However, the biggest change in the lake was not due to pollution, but was clearly and directly related to the introduction of various fish species over the years and the mysis shrimp in the early 1980s. These introductions have dramatically changed the fisheries in the lake at the expense of native bull trout and lake trout. Likewise, new introductions into Flathead Lake are a real threat. Zebra mussels and walleye are two of the many nonnative species that could negatively impact Flathead waters if introduced.

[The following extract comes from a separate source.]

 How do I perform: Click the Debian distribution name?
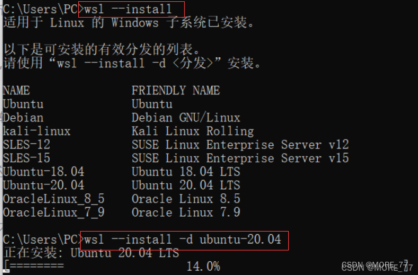[23, 118]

Water quality in the lake, as measured in terms of water clarity, algae production, and deep water oxygen content, among other key variables, remains remarkably good given the large number of people living around the lake and in the Flathead Valley. In fact, Flathead Lake remains among the cleanest of the world’s large lakes owning to two key attributes. First, the Flathead River dominates the water moving through the lake. The river water is clean, clear and cold because it comes mostly from Glacier National Park and the Bob Marshall Wilderness complex. Second, water quality management in the lake and watershed is very good overall. All of the urban centers have good sewage collection and treatment facilities. Kalispell’s is among the best in the country. Best management practices on forest lands are well established and monitored. But agricultural practices and stormwater runoff from residential and commercial development is poorly monitored. Some groundwater monitoring wells have high nitrate, pesticide and herbicide concentrations.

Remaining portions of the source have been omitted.